Exercise — Each line below should be set down again unchanged.

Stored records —

= Beginning of Section =

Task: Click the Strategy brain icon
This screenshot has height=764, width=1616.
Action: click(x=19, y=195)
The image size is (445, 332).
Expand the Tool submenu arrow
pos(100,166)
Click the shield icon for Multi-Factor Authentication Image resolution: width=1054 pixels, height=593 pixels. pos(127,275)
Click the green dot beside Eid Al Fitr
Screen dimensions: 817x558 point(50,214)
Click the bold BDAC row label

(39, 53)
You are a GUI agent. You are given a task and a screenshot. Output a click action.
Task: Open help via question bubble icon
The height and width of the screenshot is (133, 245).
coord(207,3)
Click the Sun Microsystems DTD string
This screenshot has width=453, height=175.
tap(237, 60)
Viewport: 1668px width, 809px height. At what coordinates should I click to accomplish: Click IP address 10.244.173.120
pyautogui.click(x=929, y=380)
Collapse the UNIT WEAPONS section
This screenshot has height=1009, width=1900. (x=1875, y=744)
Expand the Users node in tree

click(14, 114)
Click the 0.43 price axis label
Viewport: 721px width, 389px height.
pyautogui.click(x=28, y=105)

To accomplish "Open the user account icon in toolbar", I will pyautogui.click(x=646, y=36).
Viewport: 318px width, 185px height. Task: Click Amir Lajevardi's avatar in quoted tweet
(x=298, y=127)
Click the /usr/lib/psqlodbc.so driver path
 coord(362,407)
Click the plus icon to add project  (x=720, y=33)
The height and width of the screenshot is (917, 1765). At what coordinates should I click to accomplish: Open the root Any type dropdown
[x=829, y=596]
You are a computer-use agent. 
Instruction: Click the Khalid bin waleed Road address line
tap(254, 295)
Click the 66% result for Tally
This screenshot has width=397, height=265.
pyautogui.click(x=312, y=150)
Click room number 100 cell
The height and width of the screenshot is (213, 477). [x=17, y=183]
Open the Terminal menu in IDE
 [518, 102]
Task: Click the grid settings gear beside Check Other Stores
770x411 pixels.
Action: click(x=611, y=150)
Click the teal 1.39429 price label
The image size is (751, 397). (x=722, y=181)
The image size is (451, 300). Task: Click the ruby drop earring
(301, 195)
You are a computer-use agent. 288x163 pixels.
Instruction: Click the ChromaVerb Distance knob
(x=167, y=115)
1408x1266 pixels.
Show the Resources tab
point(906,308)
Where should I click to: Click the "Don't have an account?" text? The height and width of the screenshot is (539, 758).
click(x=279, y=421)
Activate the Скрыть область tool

= End of Section =

Result of the exercise —
Task: Click the Strategy brain icon
This screenshot has height=764, width=1616.
Action: click(x=19, y=195)
The image size is (445, 332).
Expand the Tool submenu arrow
pos(100,166)
Click the shield icon for Multi-Factor Authentication Image resolution: width=1054 pixels, height=593 pixels. pos(127,275)
Click the green dot beside Eid Al Fitr
Screen dimensions: 817x558 point(50,214)
Click the bold BDAC row label

(39, 53)
You are a GUI agent. You are given a task and a screenshot. Output a click action.
Task: Open help via question bubble icon
The height and width of the screenshot is (133, 245).
coord(207,3)
Click the Sun Microsystems DTD string
This screenshot has width=453, height=175.
tap(237, 60)
Viewport: 1668px width, 809px height. At what coordinates should I click to accomplish: Click IP address 10.244.173.120
pyautogui.click(x=929, y=380)
Collapse the UNIT WEAPONS section
This screenshot has height=1009, width=1900. (x=1875, y=744)
Expand the Users node in tree

click(14, 114)
Click the 0.43 price axis label
Viewport: 721px width, 389px height.
pyautogui.click(x=28, y=105)

To accomplish "Open the user account icon in toolbar", I will pyautogui.click(x=646, y=36).
Viewport: 318px width, 185px height. Task: Click Amir Lajevardi's avatar in quoted tweet
(x=298, y=127)
Click the /usr/lib/psqlodbc.so driver path
 coord(362,407)
Click the plus icon to add project  (x=720, y=33)
The height and width of the screenshot is (917, 1765). At what coordinates should I click to accomplish: Open the root Any type dropdown
[x=829, y=596]
You are a computer-use agent. 
Instruction: Click the Khalid bin waleed Road address line
tap(254, 295)
Click the 66% result for Tally
This screenshot has width=397, height=265.
pyautogui.click(x=312, y=150)
Click room number 100 cell
The height and width of the screenshot is (213, 477). [x=17, y=183]
Open the Terminal menu in IDE
 [518, 102]
Task: Click the grid settings gear beside Check Other Stores
770x411 pixels.
Action: click(x=611, y=150)
Click the teal 1.39429 price label
The image size is (751, 397). (x=722, y=181)
The image size is (451, 300). Task: Click the ruby drop earring
(301, 195)
You are a computer-use agent. 288x163 pixels.
Instruction: Click the ChromaVerb Distance knob
(x=167, y=115)
1408x1266 pixels.
Show the Resources tab
point(906,308)
Where should I click to: Click the "Don't have an account?" text? The height and width of the screenshot is (539, 758).
click(x=279, y=421)
Activate the Скрыть область tool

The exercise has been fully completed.